No - you must shoot groups. Pick a powder/bullet combo based on what works for others with similar rifles and load up at least 10 rounds per charge weight. Then shoot five shot groups either prone or from a bench, but using a solid rest. Do this at 100 or maybe 200 yards, preferably in calm conditions. Measure the groups. There are no short cuts.
Ladder tests are interesting in that they can tell you if a load is going to be sensitive to powder charge, but they suffer from three problems. One- they are statistically inadequate. One shot per charge tells you very little unless the distance between the impacts is much greater than the accuracy potential of the rifle. This is often the case; you wind up shooting something that looks good, but is in actuality just random noise. Second, they tell you nothing about the accuracy of the load. You can get a pretty insensitive load that won't shoot well and it doesn't help you much. Third, wind is a problem at distances, and wind will cause vertical deflection, which further confuses things. The bottom line is that they're not terribly useful.
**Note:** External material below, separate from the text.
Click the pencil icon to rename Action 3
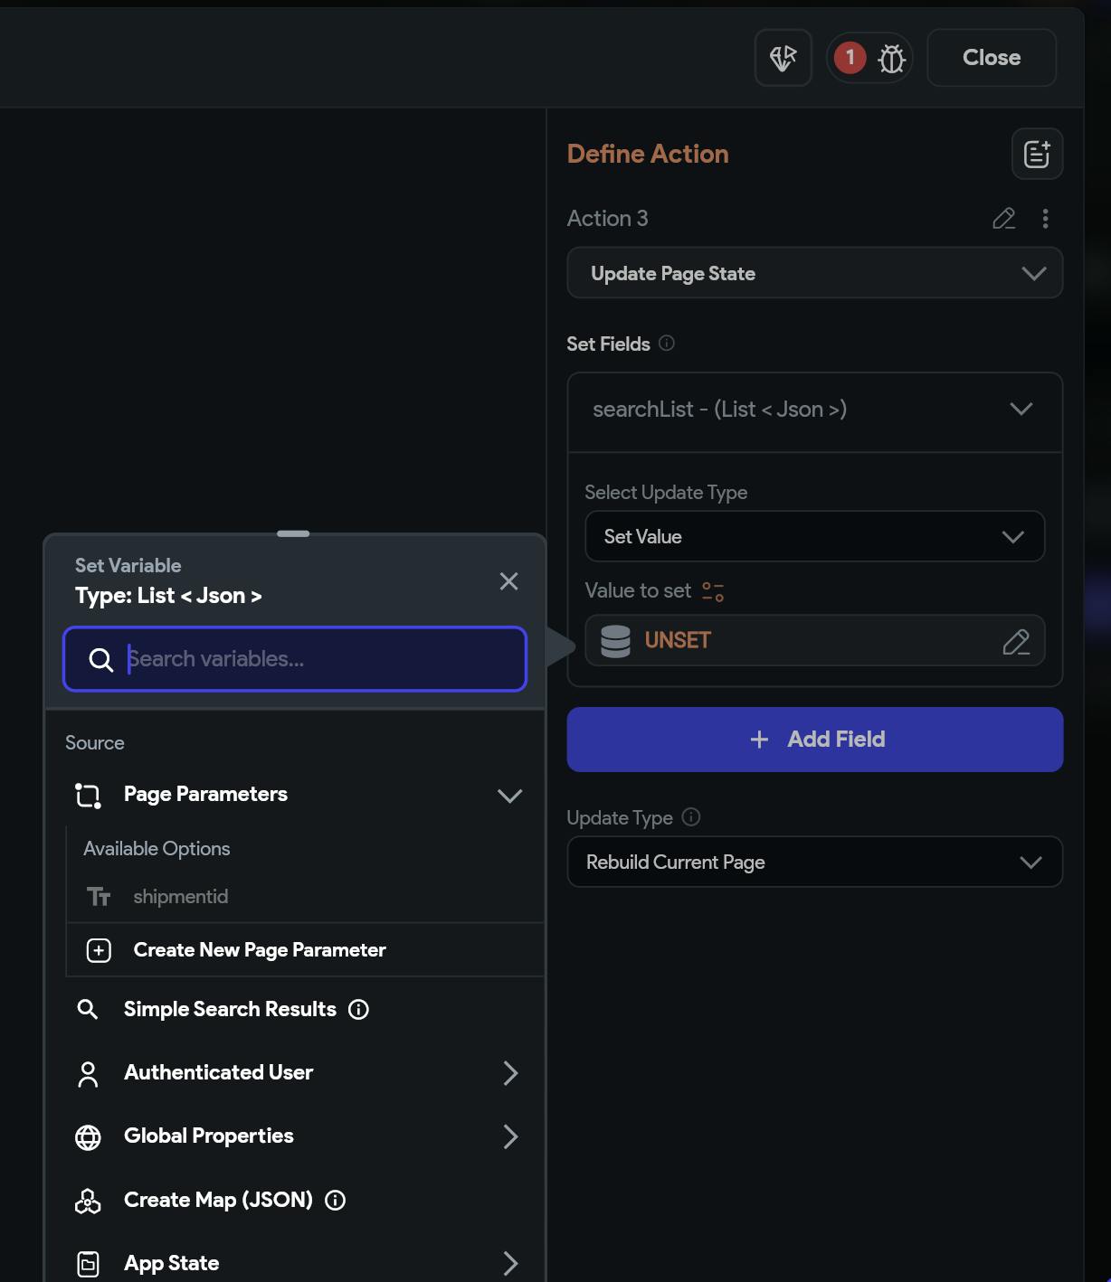The image size is (1111, 1282). [x=1003, y=219]
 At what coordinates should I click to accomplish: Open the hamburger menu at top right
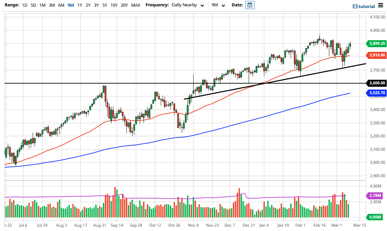click(x=380, y=6)
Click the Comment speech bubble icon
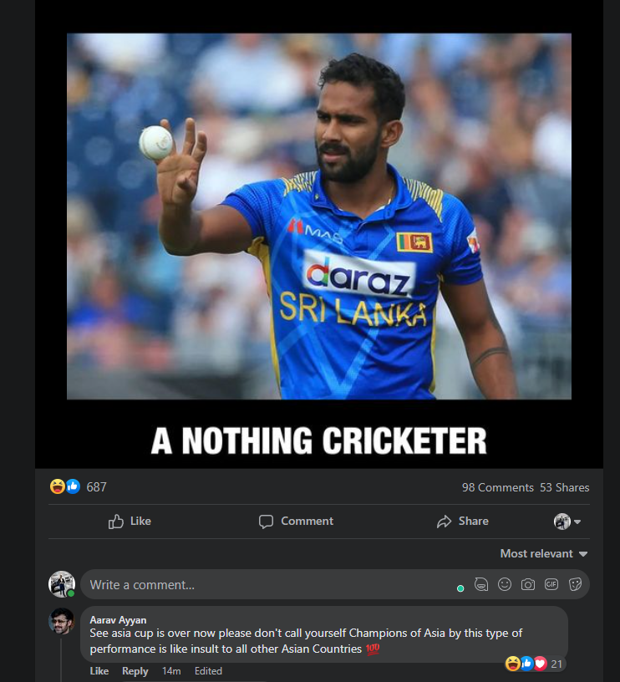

I have to disagree with you sir.
1) What is statistically inaccurate about a ladder test? What statistics can you bring to the table that disprove the ladder test?? A load will always be sensitive to a powder charge, its when you get close to a node that the charge can seem to be insensitive. That's why the ladder test will show a "group".
2)One shot per charge tells you quite a bit as far as where the node is (assuming the nut behind the bolt is capable). The reason we do this is so when we find the node, we can excuse a little over or under charge or variations in powder temp or whatnot, and not see it as much at distance. Also why we do it at 300 yards or preferably longer is because the differences show up better. There is no "random noise" here.
3)This tells you the very foundation on the accuracy of the load. What is accuracy? Consistency! What is consistency? Doing the same thing over and over the exact same way. In handloading, we strive to make the bullet come out of the tube at the exact same speed and the exact same.....BARREL NODE (obviously other principles as well). If you manage to find the barrel node, you can find a spot in the harmonic pattern where for a fraction of a second, the barrel "pauses" its vibration, and therefore we can use that consistent node, in order to achieve consistency.
4) Wind can cause vertical deflection, HOWEVER, do you really see the effects of it at 500 yards or less? Look at the OPs ladder results, that's 10mph with 15mph gusts at 500 along with rounds coming out at different integers of the harmonic sequence. Not a whole lot of later dispersion, huh? Talking about vertical wind deflection in this is irrelevant.
Bottom line: they are very helpful. Of course, this is better refined when you do it again with smaller powder increments and farther distance.
After you get the initial info from that, yes then we can play around with jam or jump, neck tension and all the other parameter, but with the ladder test, you get a very solid baseline and you have used less rounds than shooting groups.